The assembly machine for our nationally recognised medical product manufacturing clients, is in the final stages of production at the Directech QM-Systems factory.
The purpose of this bespoke automated system, is to create a continuous assembly of medical curtains. The stage shown below focuses on the implementation of plastic hooks onto the material. As it is in the commissioning phase, all robotic processes are running at 25% speed. The system begins with hooks being fed onto an infeed conveyor belt using two ALPHAMATION LIMITED vibratory bowl feeders. The orientation of the hooks on the belt is detected via a Cognex Corporation vision system, with this information being fed to the Schneider Electric picking robots found further down the line.
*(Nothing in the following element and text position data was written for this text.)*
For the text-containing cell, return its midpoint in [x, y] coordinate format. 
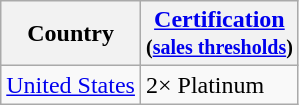
Country [71, 34]
Certification(sales thresholds) [219, 34]
2× Platinum [219, 85]
United States [71, 85]
Identify which cell holds the provided text, then report its [X, Y] central coordinate. 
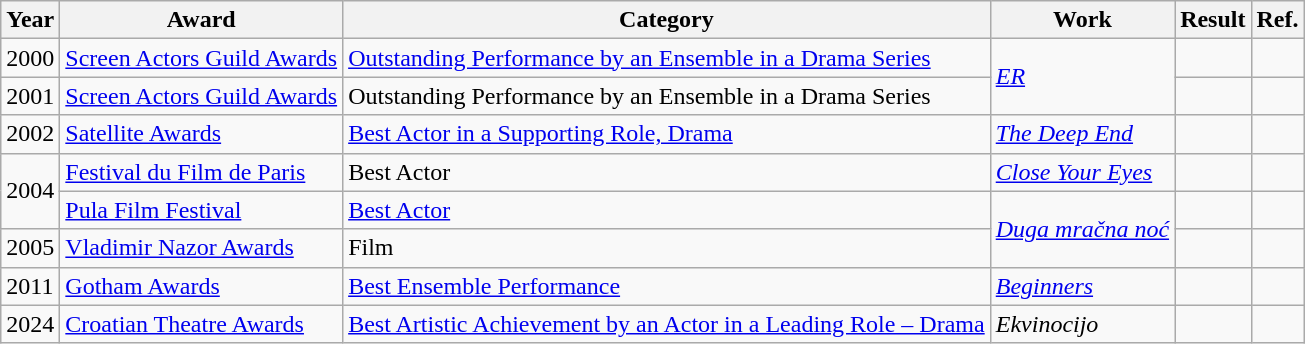
Beginners [1082, 286]
Satellite Awards [202, 134]
Work [1082, 20]
Gotham Awards [202, 286]
Best Actor in a Supporting Role, Drama [667, 134]
2001 [30, 96]
Vladimir Nazor Awards [202, 248]
Festival du Film de Paris [202, 172]
Year [30, 20]
Croatian Theatre Awards [202, 324]
ER [1082, 77]
Best Ensemble Performance [667, 286]
Close Your Eyes [1082, 172]
Duga mračna noć [1082, 229]
2005 [30, 248]
2000 [30, 58]
Film [667, 248]
2002 [30, 134]
Award [202, 20]
2011 [30, 286]
Best Artistic Achievement by an Actor in a Leading Role – Drama [667, 324]
Ekvinocijo [1082, 324]
2004 [30, 191]
The Deep End [1082, 134]
Ref. [1278, 20]
2024 [30, 324]
Result [1213, 20]
Category [667, 20]
Pula Film Festival [202, 210]
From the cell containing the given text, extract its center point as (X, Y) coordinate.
Both robots pick up a hook and place it into the tooling mounted onto one of 4 rotary tables.
The rotary table indexes underneath the curtain that is being continuously fed through the cell, and using an ultrasonic welding system, is welded onto the material. Each welding station is capable of moving independently from one another. This is so that as the curtain is indexed into position, each station can move to the correct weld point. Which is in reference to where the seam of the curtain is when it is indexed. Once welded, the curtain continues down the system to the next phase. This machine is controlled by a Schneider Electric interface with a 12 inch HMI to allow the operator to have full control of the system.